:: GIVEN RECORDS

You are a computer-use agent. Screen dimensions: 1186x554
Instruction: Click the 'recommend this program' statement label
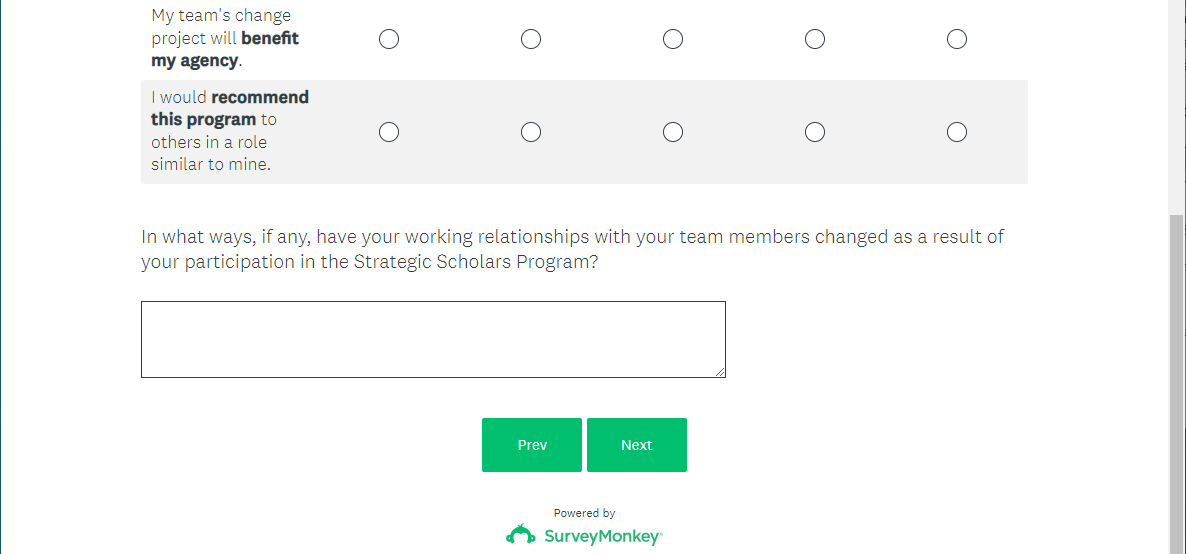(230, 131)

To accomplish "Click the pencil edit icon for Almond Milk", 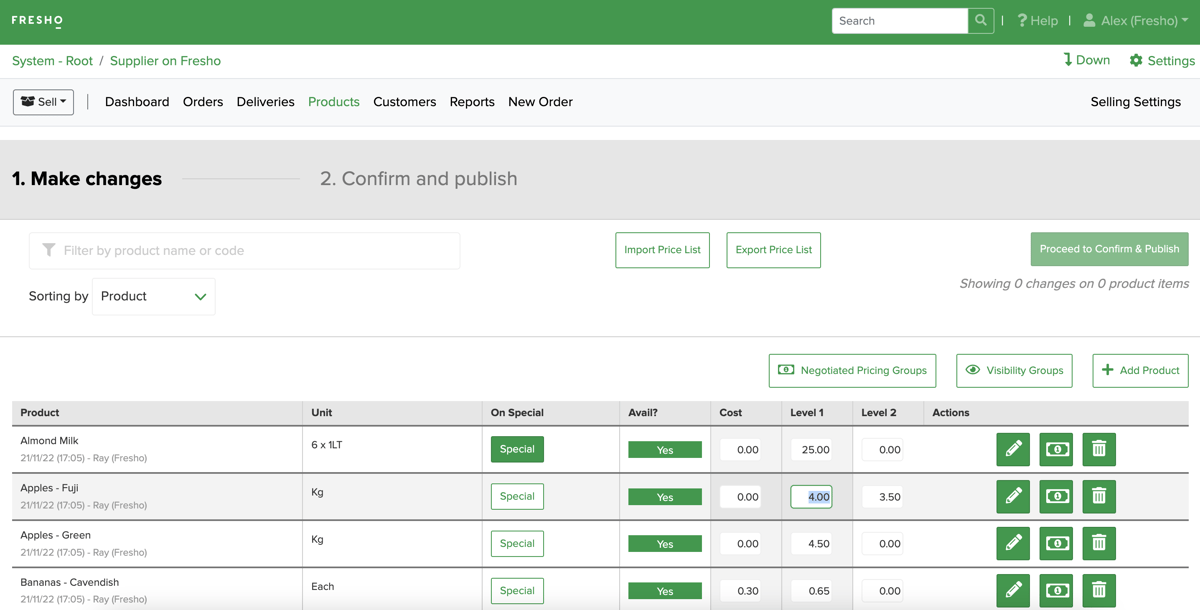I will click(x=1013, y=449).
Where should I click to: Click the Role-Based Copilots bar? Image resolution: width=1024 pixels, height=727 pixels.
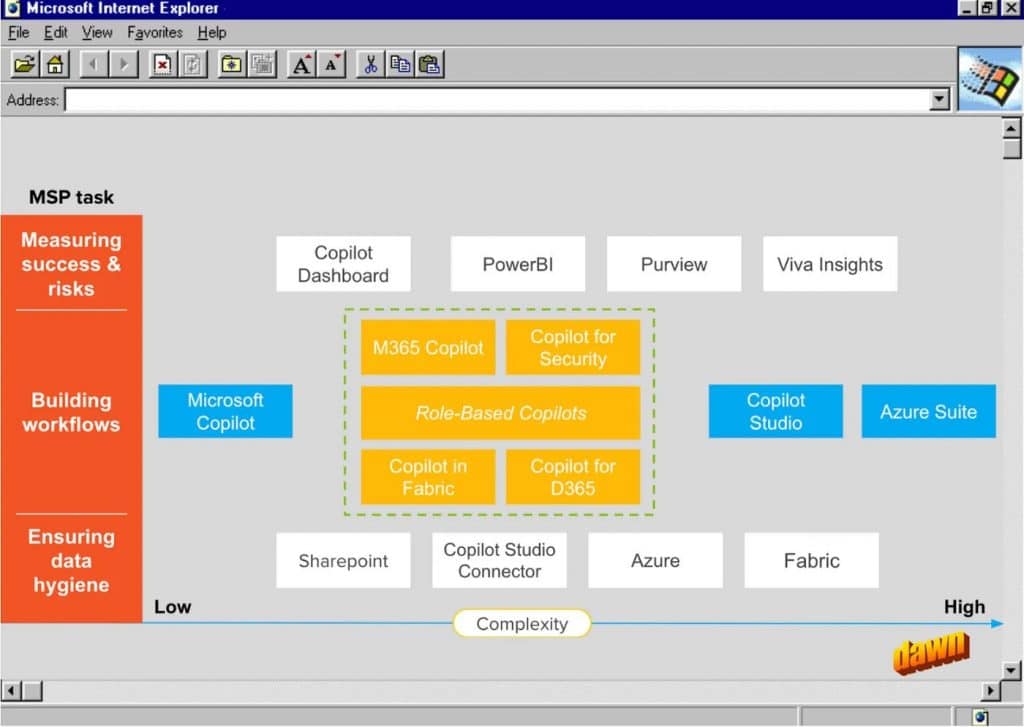[x=500, y=413]
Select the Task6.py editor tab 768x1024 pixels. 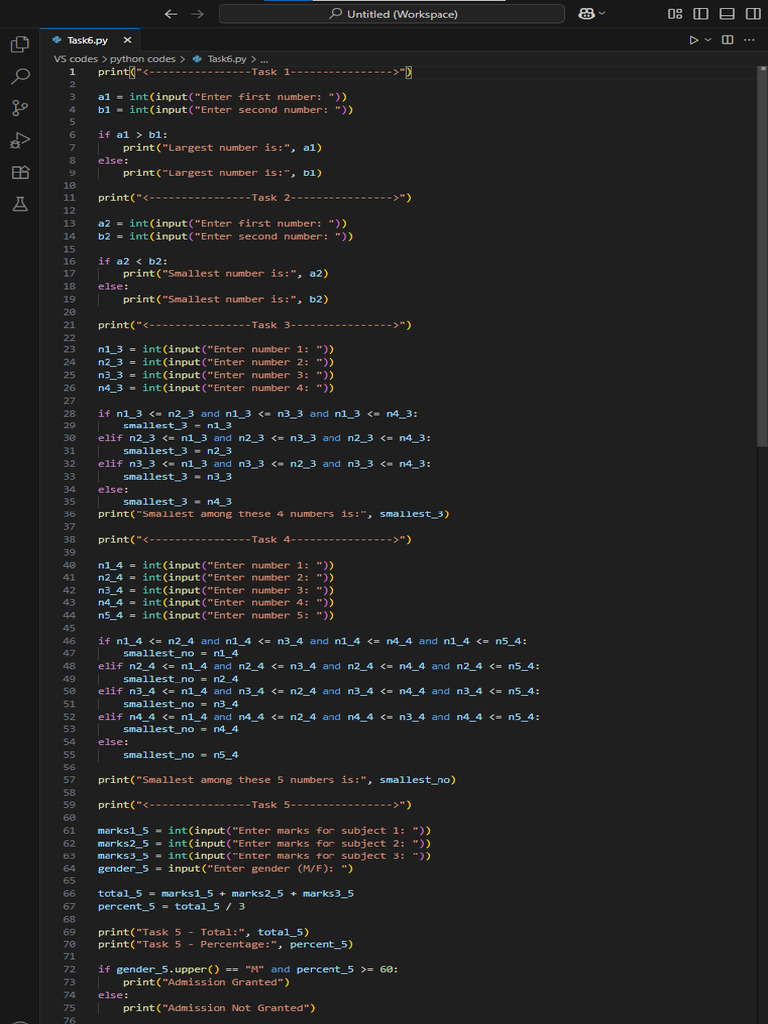tap(87, 40)
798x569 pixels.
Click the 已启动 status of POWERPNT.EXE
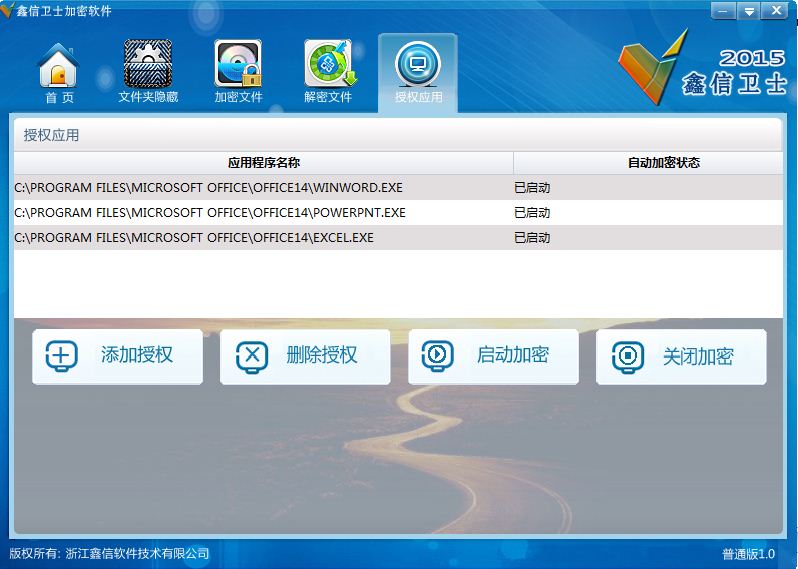tap(532, 213)
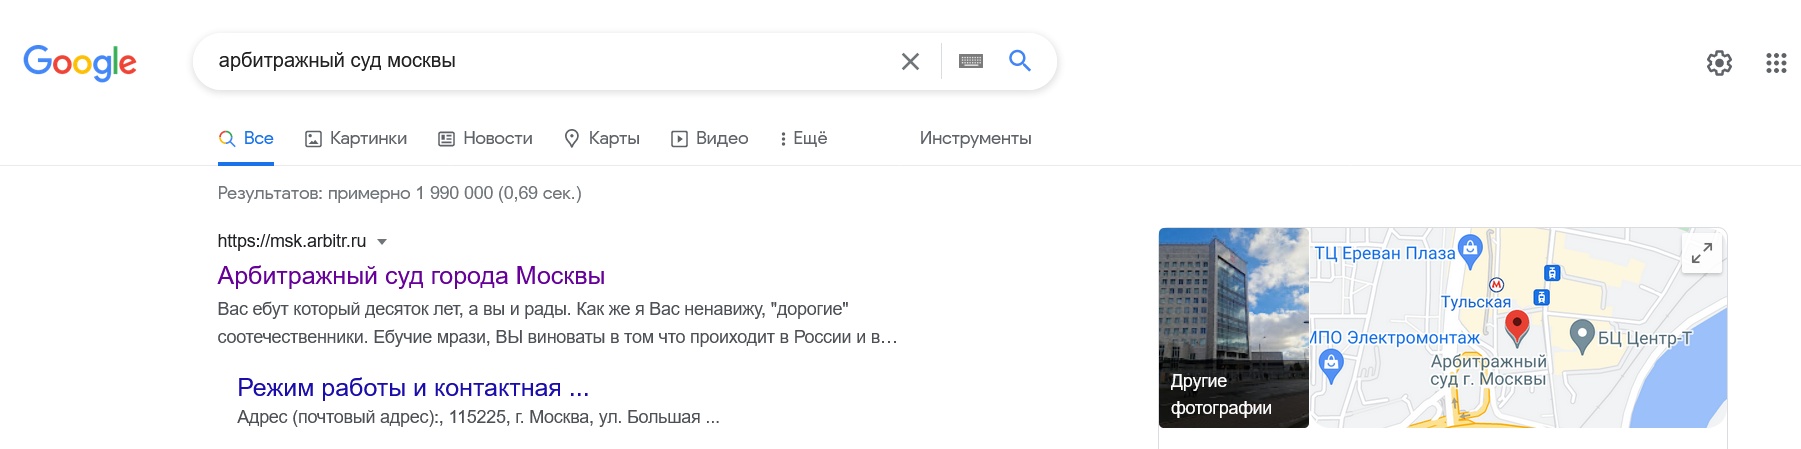Switch to the Картинки tab
This screenshot has width=1801, height=449.
point(356,138)
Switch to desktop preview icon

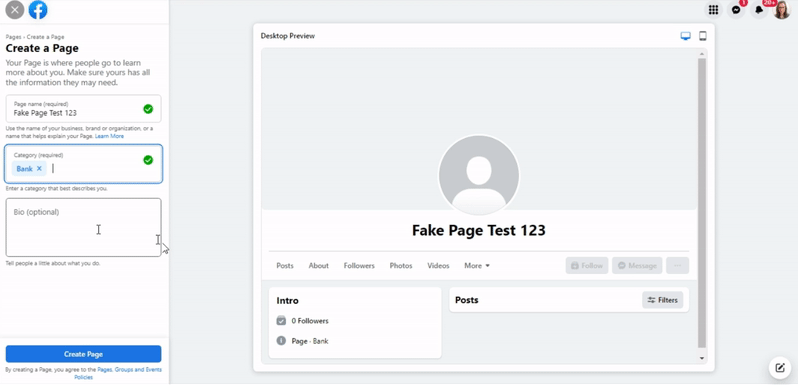pyautogui.click(x=686, y=36)
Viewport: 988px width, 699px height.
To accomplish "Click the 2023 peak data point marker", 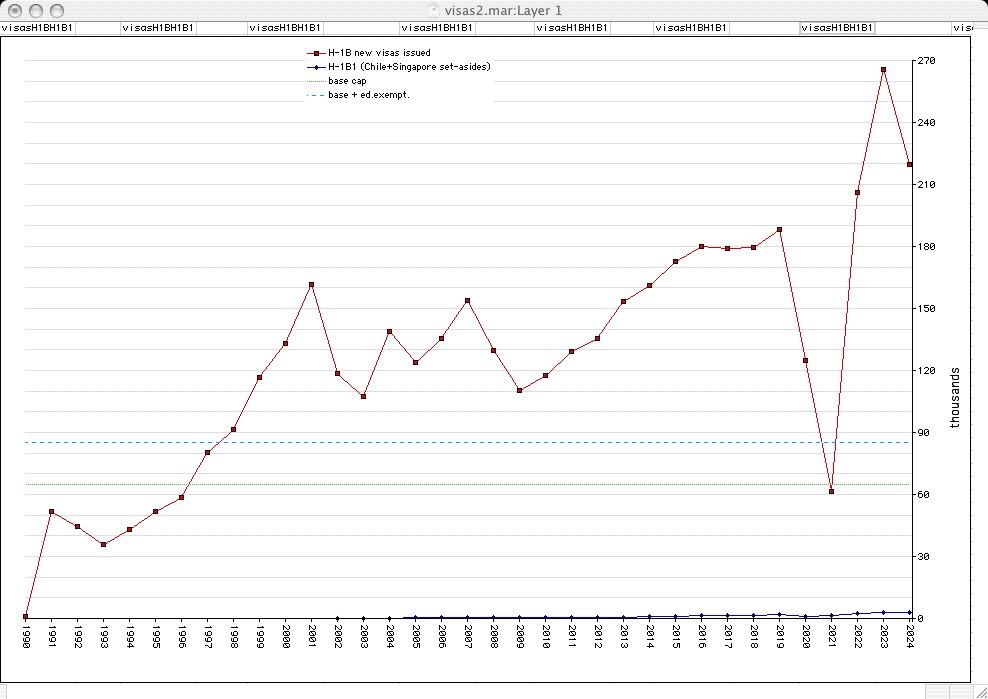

::::

EXERCISE BRIEF: Restate word for word the lines from the one containing "Viewport: 988px width, 699px height." through the end of the material above, both included, and nothing besides; drop the pictures.

WRITTEN RESPONSE:
Viewport: 988px width, 699px height.
To accomplish "Click the 2023 peak data point marker", 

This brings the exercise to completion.